# TESTO FORNITO
▼
Fuori da venerdì 10 novembre “Canzoni Secsi”, album di debutto di Doriah, autore e produttore siciliano trapiantato a Bologna. Sospese tra cantautorato classico e (post)post-moderno, le sue canzoni, spesso dissacranti e surreali, sanno anche essere insospettabilmente romantiche e, a loro modo, indubbiamente “pop”. Immerse in un mare fluttuante di sintetizzatori, oscillando tra riferimenti più disparati (da Lucio Dalla ai CCCP, dalla trap alla techno commerciale anni ’90) e in costante bilico tra iconografia e iconoclastia (da Hemingway a Sartre, da Maradona a Gesù Cristo, da PornHub a Non è la Rai), queste dieci “Canzoni Secsi” non sono altro che, nelle parole dell’autore, “un modo di affrontare le incertezze e le angosce del nostro tempo, senza la presunzione di ottenere risposte ma con la possibilità di porsi ancora delle domande”.

Le categorie di ricco e povero, alto e basso si fondono senza soluzione di continuità dando vita a scenari ambigui e volutamente paradossali, in un approccio bizzarro, selvaggio, ondivago e irrefrenabile. Non esistono soluzioni, nuovi valori da affermare o vecchi da restaurare: una volta constatato il vuoto valoriale dei nostri giorni, Doriah preferisce essere quello che “sta seduto in riva al fiume e gode dell’osservare l’acqua che scorre. Il caos è progresso”.

Abbiamo intervistato il cantautore cercando di conoscere meglio il suo progetto e il suo percorso scolastico:

Questo è un sito dedicato agli studenti, quindi non possiamo che iniziare col chiederti qualcosa sul tuo percorso scolastico.
Ho studiato psicologia clinica alla Sapienza di Roma, triennale e magistrale, dopo ho fatto un anno di tirocinio professionalizzante, sei mesi in un ufficio del Dipartimento di Salute Mentale di Agrigento con licenza di sgattaiolare in una comunità psichiatrica di quelle con le sbarre e le porte blindate, i 6 mesi dopo sono andato in un Centro di Salute Mentale di un paese di campagna in provincia che serviva anche i paesi vicini, è stato molo divertente. Dopo il tirocinio ho fatto l’esame di Stato per l’abilitazione e mi sono iscritto all’albo A dell’Ordine degli Psicologi. Poi mi sono trasferito a Bologna e ho iniziato a lavorare in una struttura psichiatrica ma nel frattempo è uscita una legge abbastanza stupida e ho dovuto prendere 60 cfu per l’abilitazione al lavoro di educatore professionale, però lavoravo a tempo pieno e ho optato per un’università online.

E che tipo di rapporto hai invece con lo studio della musica? Si può fare musica senza studiarla?
Si può fare certo, io non ho studiato chitarra o canto, però ho studiato per anni tromba, so leggere la musica e ho una vaga idea di come funziona l’armonia.

Con il duo Gente Vergine hai pubblicato “Bologna Batticuore” e nel tuo nuovo album è presente il brano “Bologna è piccola”. Che ruolo ha avuto questa città nella tua vita e cosa rappresenta per te?
▲
# DATI FORNITI
▼
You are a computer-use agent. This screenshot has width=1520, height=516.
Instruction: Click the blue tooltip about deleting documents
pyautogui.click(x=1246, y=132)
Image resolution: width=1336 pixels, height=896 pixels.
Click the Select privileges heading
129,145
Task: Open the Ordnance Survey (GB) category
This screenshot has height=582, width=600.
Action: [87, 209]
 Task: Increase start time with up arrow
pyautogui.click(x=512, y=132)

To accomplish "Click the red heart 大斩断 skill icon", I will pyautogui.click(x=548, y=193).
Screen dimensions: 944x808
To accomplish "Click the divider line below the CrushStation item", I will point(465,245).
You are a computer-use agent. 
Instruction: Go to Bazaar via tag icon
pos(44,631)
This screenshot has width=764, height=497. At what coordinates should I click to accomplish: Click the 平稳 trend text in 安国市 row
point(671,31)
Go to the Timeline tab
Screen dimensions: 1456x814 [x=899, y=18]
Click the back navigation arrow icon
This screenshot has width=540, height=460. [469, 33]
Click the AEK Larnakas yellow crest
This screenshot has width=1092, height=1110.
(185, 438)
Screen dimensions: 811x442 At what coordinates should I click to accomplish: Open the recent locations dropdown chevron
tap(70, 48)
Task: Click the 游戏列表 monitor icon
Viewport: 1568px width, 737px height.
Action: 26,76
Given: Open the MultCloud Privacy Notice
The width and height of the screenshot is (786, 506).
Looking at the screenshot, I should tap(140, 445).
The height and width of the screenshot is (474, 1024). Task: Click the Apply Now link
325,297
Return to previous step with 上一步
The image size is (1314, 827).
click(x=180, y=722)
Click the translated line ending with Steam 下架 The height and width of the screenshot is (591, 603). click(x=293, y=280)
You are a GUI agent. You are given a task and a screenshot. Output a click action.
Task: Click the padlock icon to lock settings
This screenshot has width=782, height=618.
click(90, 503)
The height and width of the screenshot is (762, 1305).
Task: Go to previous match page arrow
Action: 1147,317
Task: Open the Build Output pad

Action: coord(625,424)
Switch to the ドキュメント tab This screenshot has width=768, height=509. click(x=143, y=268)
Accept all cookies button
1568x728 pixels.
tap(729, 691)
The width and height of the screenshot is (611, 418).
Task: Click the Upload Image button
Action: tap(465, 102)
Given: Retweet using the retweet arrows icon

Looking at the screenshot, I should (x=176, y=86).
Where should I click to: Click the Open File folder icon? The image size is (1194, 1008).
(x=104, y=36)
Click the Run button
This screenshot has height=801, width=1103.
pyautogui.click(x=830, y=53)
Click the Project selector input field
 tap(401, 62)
▲
Trasforma in un elenco puntato il paragrafo del testo fornito che comincia con «Ho studiato psicologia clinica», conservandone i fatti principali.

# RISULTATO DELL'ESERCIZIO
- Laurea triennale e magistrale in psicologia clinica alla Sapienza di Roma.
- Un anno di tirocinio professionalizzante:
  - sei mesi in un ufficio del Dipartimento di Salute Mentale di Agrigento, con accesso a una comunità psichiatrica;
  - sei mesi in un Centro di Salute Mentale di un paese di campagna in provincia, che serviva anche i paesi vicini.
- Esame di Stato per l'abilitazione e iscrizione all'albo A dell'Ordine degli Psicologi.
- Trasferimento a Bologna e lavoro in una struttura psichiatrica.
- A causa di una nuova legge, acquisizione di 60 cfu per l'abilitazione a educatore professionale, tramite un'università online per via del lavoro a tempo pieno.